Il est à présumer qu’un géologue expliquerait par le voisinage d’un ancien volcan la configuration du sol de Goudara, et la nature de ses rochers ressemblant à des scories. Les indigènes, eux, se contentent de la tradition locale, selon laquelle la plate-forme, les fossés et la rampe seraient l’ouvrage de Ahmet-Gragne : surpris par la nuit, lorsque fuyant avec une poignée de soldats devant une armée ennemie, il aurait roulé en un tas, et disposé comme on les voit, les rochers des environs, afin d’abriter son sommeil.

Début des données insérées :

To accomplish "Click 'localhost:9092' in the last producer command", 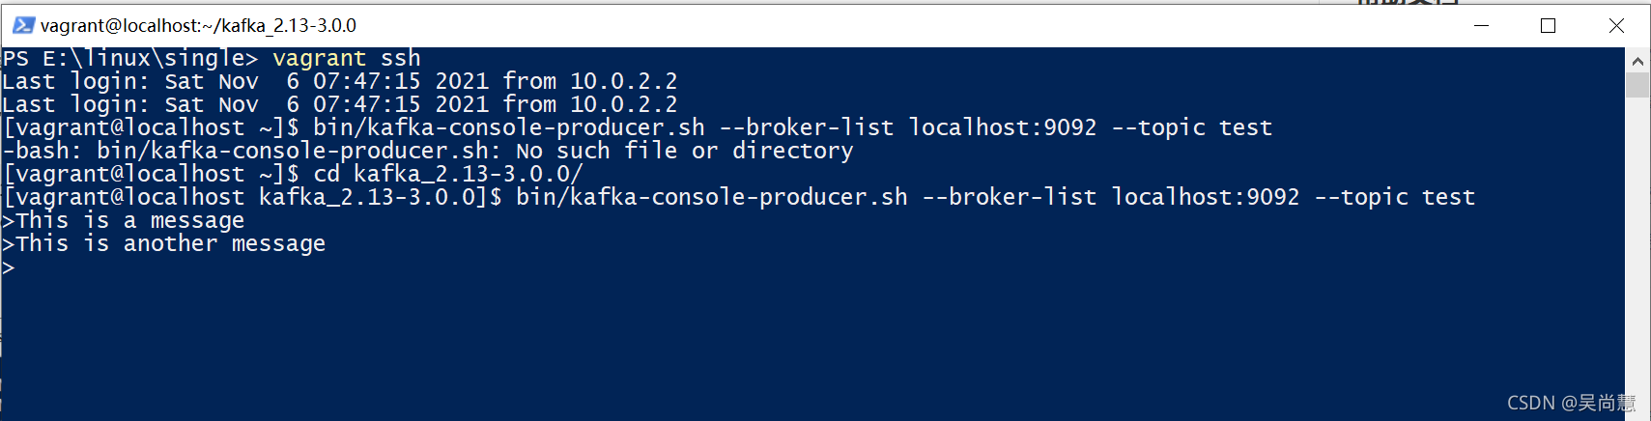I will [x=1206, y=197].
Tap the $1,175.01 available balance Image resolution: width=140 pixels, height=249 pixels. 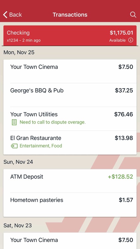(x=121, y=33)
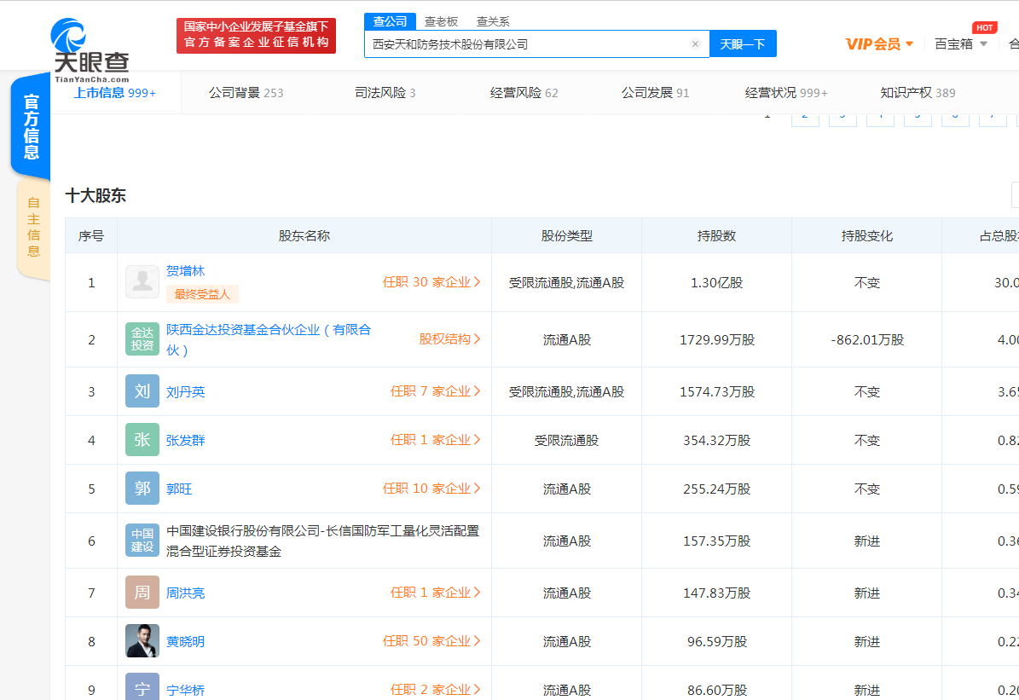1019x700 pixels.
Task: Click 刘丹英's blue 刘 avatar icon
Action: [142, 391]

En tout pays, comme par une tendance invincible vers cet avenir qui lui permettra de se jouer en maître de ce qui lui fait obstacle aujourd’hui, l’homme se complait à créer des personnalités plus grandes que nature ; s’il manque de héros, il en invente ; s’il s’en présente, il les grandit d’attributs merveilleux et les encadre de tout ce qui lui paraît extraordinaire. Novice au milieu de la création, sa fiction se joue d’abord de la matière et de ses empêchements ; jusqu’à ce qu’un jour la connaissance des lois impérieuses qui la régissent, le porte à se réfugier dans le domaine spirituel, où il trouve des attributs dont il grandit et transfigure les natures d’élite qui excitent son admiration. C’est ainsi que les légendaires éthiopiens, rapportant au héros musulman du Harar jusqu’aux accidents de leur sol convulsionné par les volcans, l’ont grandi au point d’en faire comme le géant traditionnel de leur histoire.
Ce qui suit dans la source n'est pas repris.